Stored records:
═══
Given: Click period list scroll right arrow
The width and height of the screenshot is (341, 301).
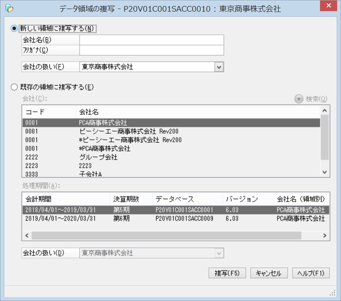Looking at the screenshot, I should pyautogui.click(x=325, y=235).
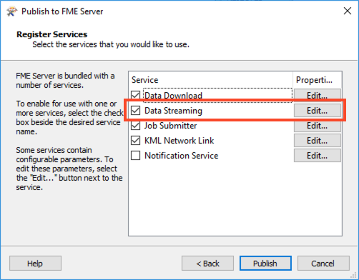
Task: Go back with the < Back button
Action: coord(207,264)

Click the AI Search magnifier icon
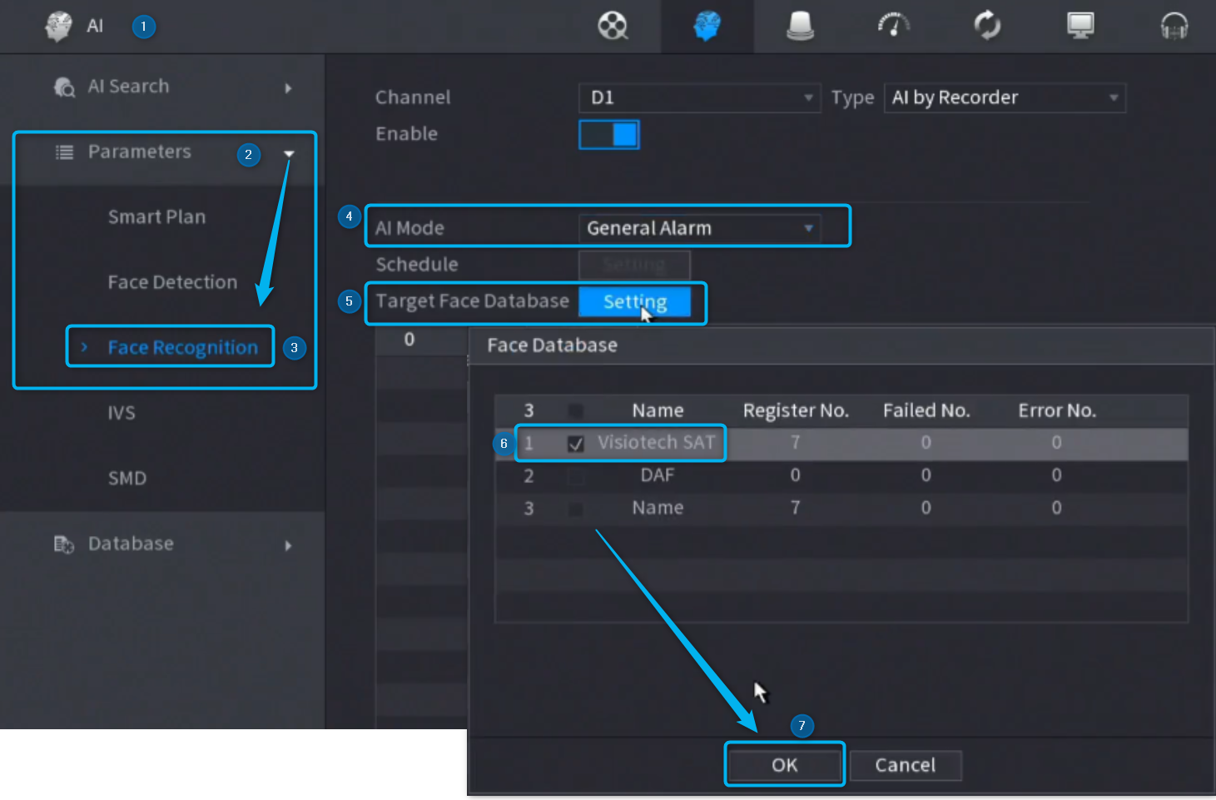tap(64, 87)
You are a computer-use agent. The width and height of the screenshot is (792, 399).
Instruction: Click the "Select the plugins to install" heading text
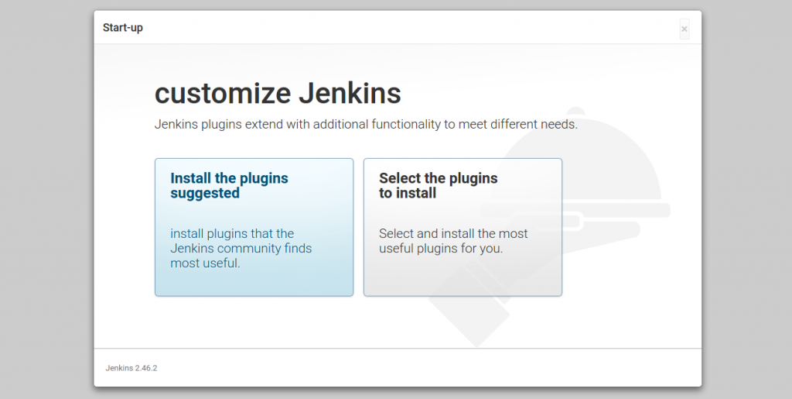[x=439, y=186]
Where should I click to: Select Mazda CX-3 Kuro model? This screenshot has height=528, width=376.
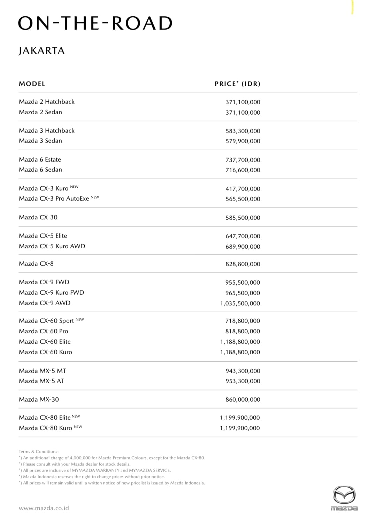(44, 188)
═══
▶ What you should do: Restate the data above word for word, omitting every picture.

▶ Solution to the exercise:
Given: Click period list scroll right arrow
The width and height of the screenshot is (341, 301).
Looking at the screenshot, I should pyautogui.click(x=325, y=235).
Task: Go back with the < Back button
Action: coord(207,264)

Click the AI Search magnifier icon
tap(64, 87)
You are a computer-use agent. The width and height of the screenshot is (792, 399).
Instruction: Click the "Select the plugins to install" heading text
[x=439, y=186]
Where should I click to: Select Mazda CX-3 Kuro model? This screenshot has height=528, width=376.
(44, 188)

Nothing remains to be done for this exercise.